For instance, I have users that demand 100% uptime (yeah, right, but let's get as close as we can).

Some of them use less available providers (ie, myphpid on their own website, or an ID on a startup which has frequent downtime). Now I can shuttle them to a more reliable provider, but I also want to have some redundancy.

One solution I hope I can deploy, but don't understand enough about OpenID to try is:

Set up several phpmyids on different hosting services with the same credentials (hash/key/etc) but different domains (ideally I'd have a round robin DNS and the same name, but I also want to account for the case where they have different domains).

Will this work? In other words, I have the exact same phpmyid files, including the credentials, on different servers. Can I use example.com/id and example2.com/id and expect it to look the same on my end so I don't have to link multiple OpenId accounts to each user in my system?

While I use the example of phpmyid, the question is more general - are the credentials what's important, or is the domain/ip/??? also linked in such a way as to prevent this?

Is there, or can there be, a standard that would allow one to move one's OpenID from one provider to another without having to delink and relink on each website they used that openid on?

-Adam

A: 

I recently posted an answer to the question "How do I use more than one OpenID?" which may address your concerns.

A professional provider should have a redundant service commonly archieved by having a load balancer in front of two separate servers, but users should host an XRDS document on a custom domain (or by using an i-name) with references to different providers (for fallback purposes)

You could also host identical data on different servers but round robin wont help you. This is because round robin just acts as a simple load balancer (it doesn't check whether a host is accessible).

troethom
+2  A: 

An OpenID is a URL. example.com/id and example2.com/id are two different OpenIDs, regardless of which provider hosts them or what credentials the users share with those providers. The reliability of an OpenID really comes down to the reliability of hosting that URL. Yes, you can define fallback providers in your XRDS document, but you still have to be able to discover that document from the OpenID URL in the first place.

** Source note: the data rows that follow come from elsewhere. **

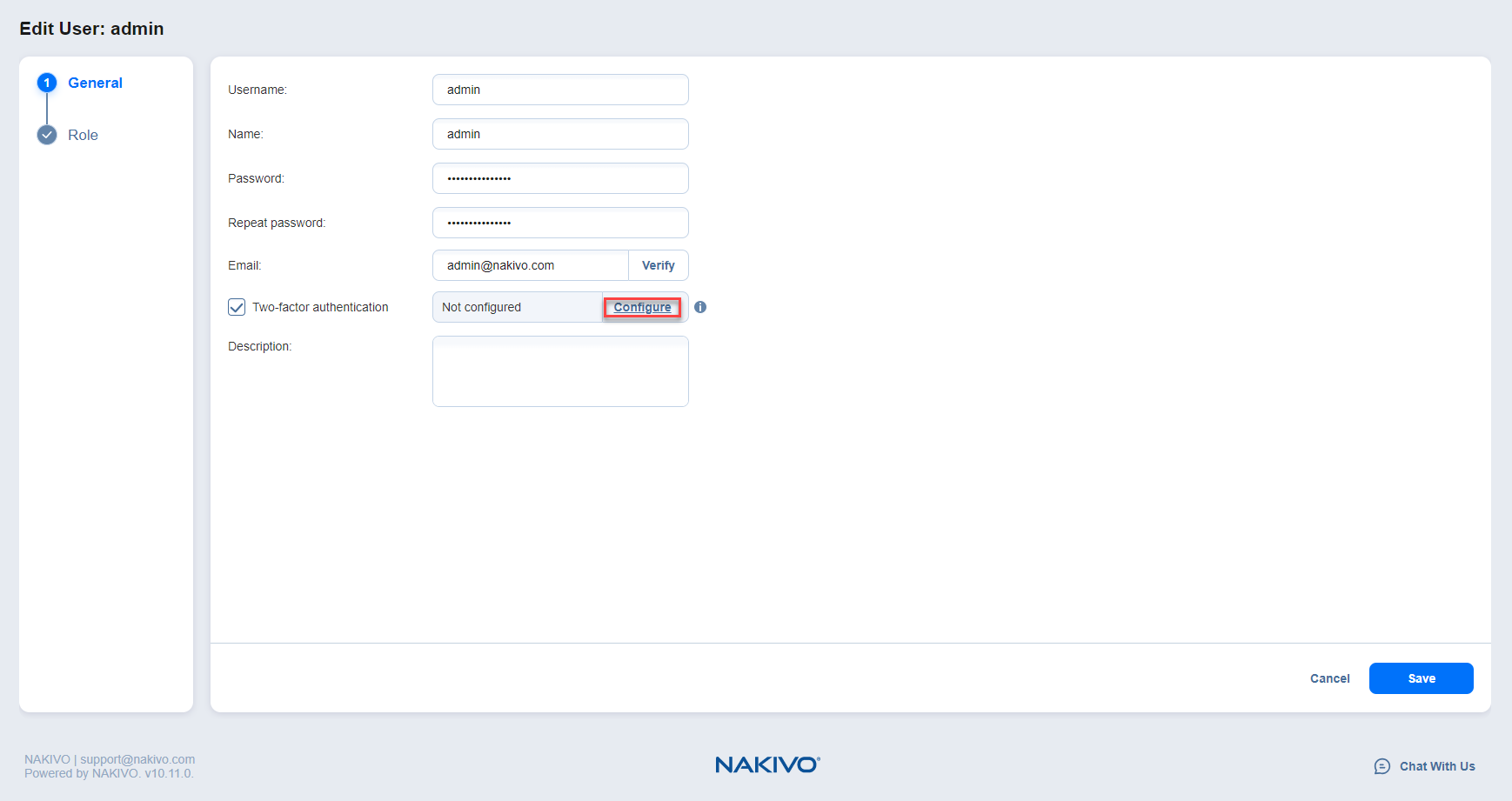
Task: Focus the Email address field
Action: 530,265
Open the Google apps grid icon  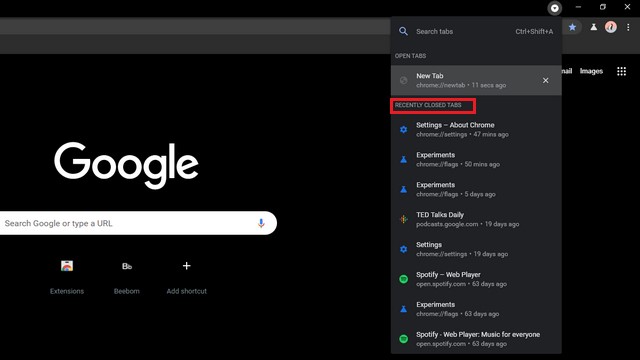(x=621, y=71)
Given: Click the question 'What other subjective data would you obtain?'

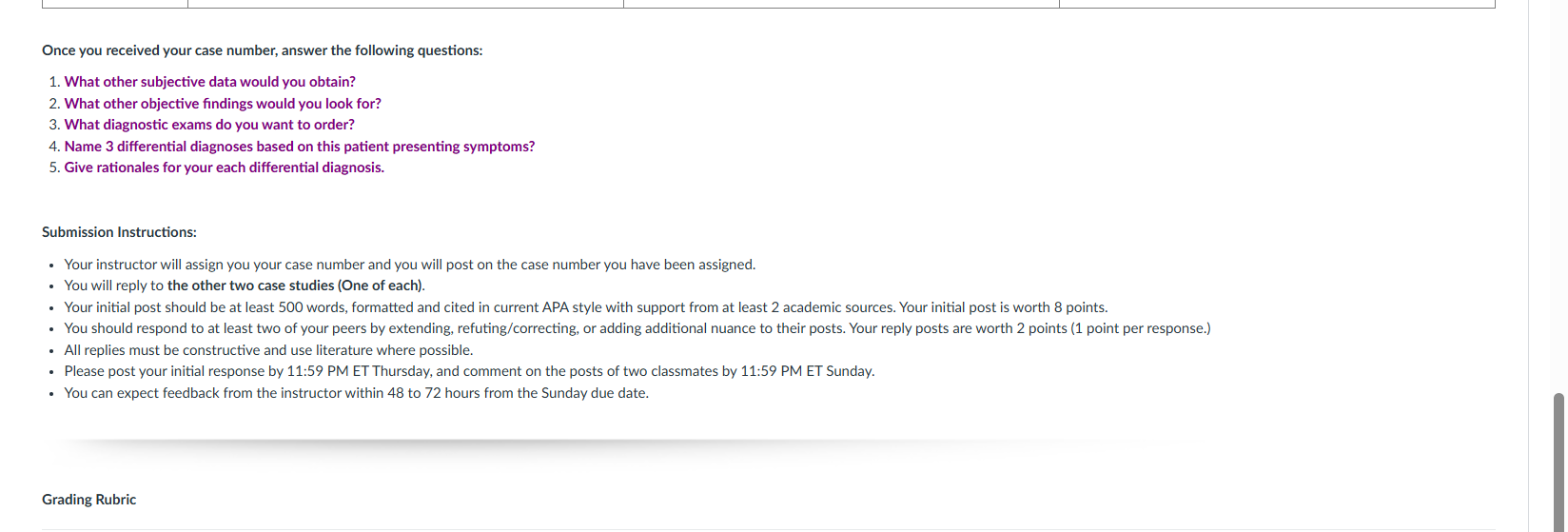Looking at the screenshot, I should [209, 82].
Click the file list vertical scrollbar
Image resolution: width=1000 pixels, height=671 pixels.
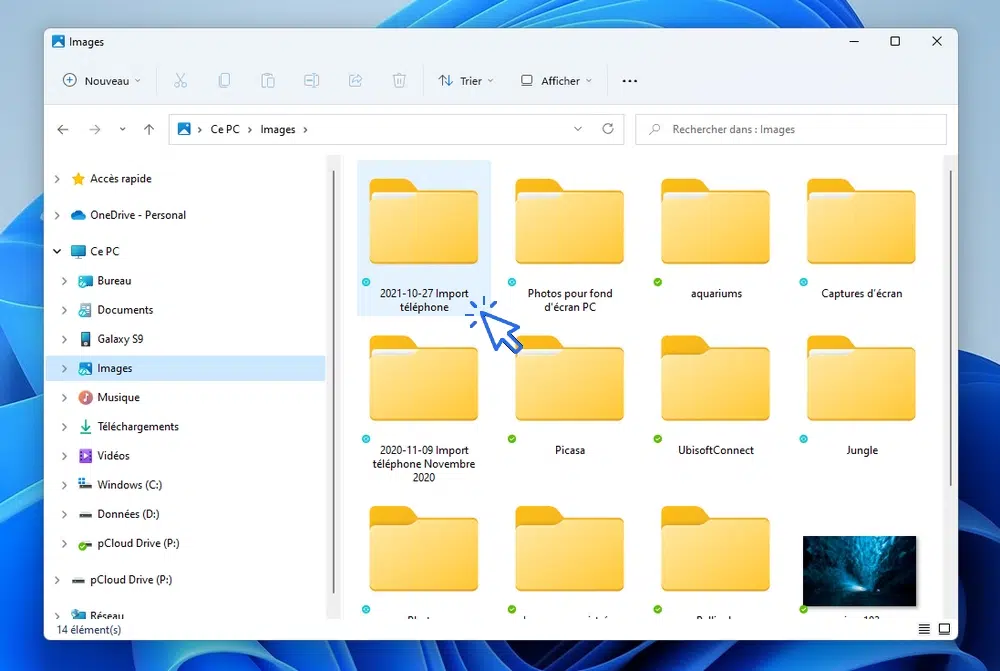click(x=950, y=330)
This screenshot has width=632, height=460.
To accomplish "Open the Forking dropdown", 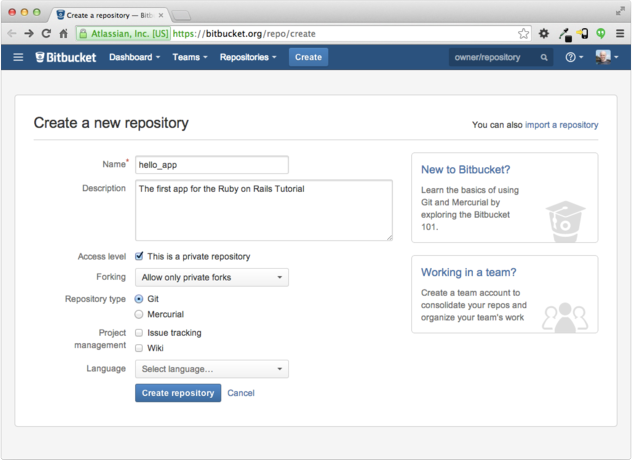I will (212, 277).
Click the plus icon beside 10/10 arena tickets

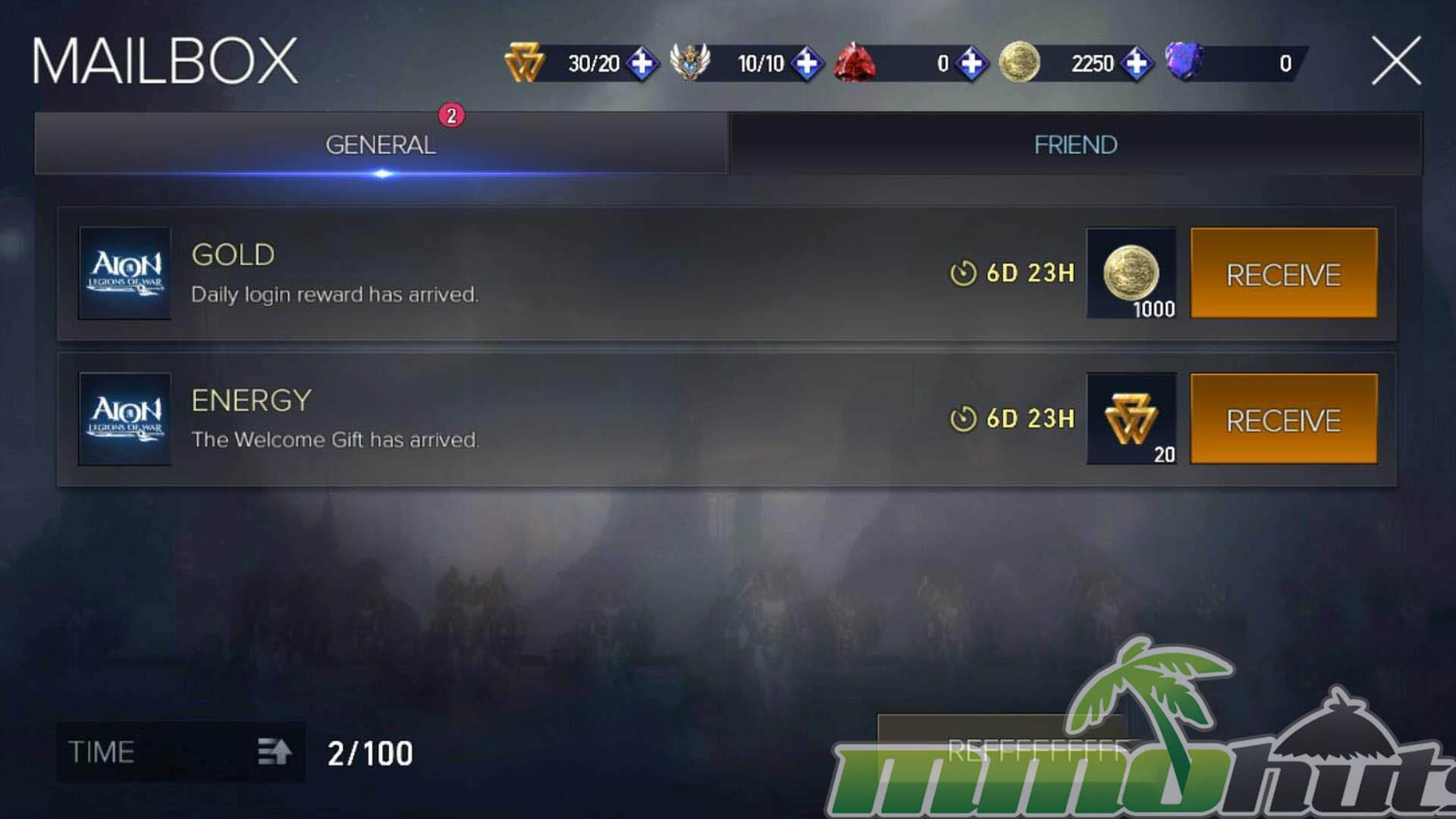pyautogui.click(x=807, y=63)
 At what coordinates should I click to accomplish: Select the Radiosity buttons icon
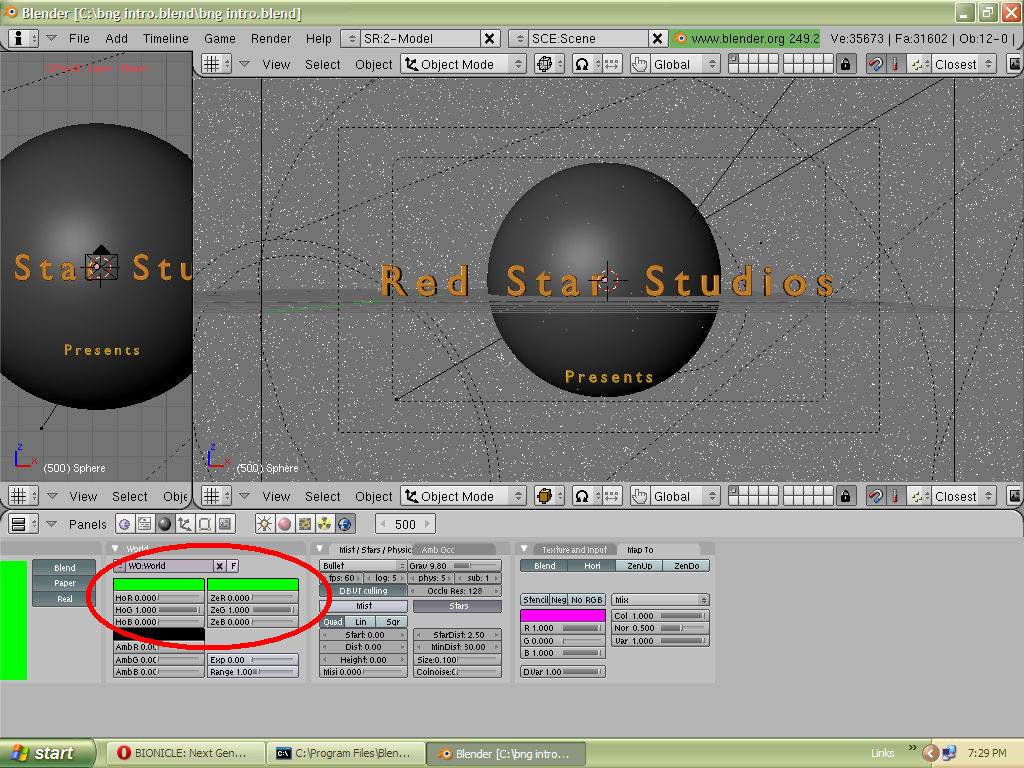coord(324,524)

So the reliability techniques for OpenID are, for the most part, the same as for any other web resource with a fixed URL. And, as a relying party, there isn't a lot you can do about that. As you said, it's up to your users to choose an OpenID provider that suits their own requirements. You might suggest to your users that they ask their OpenID provider if a service level agreement is available.

The one thing you can do is allow your users to associate their account in your application with multiple OpenIDs.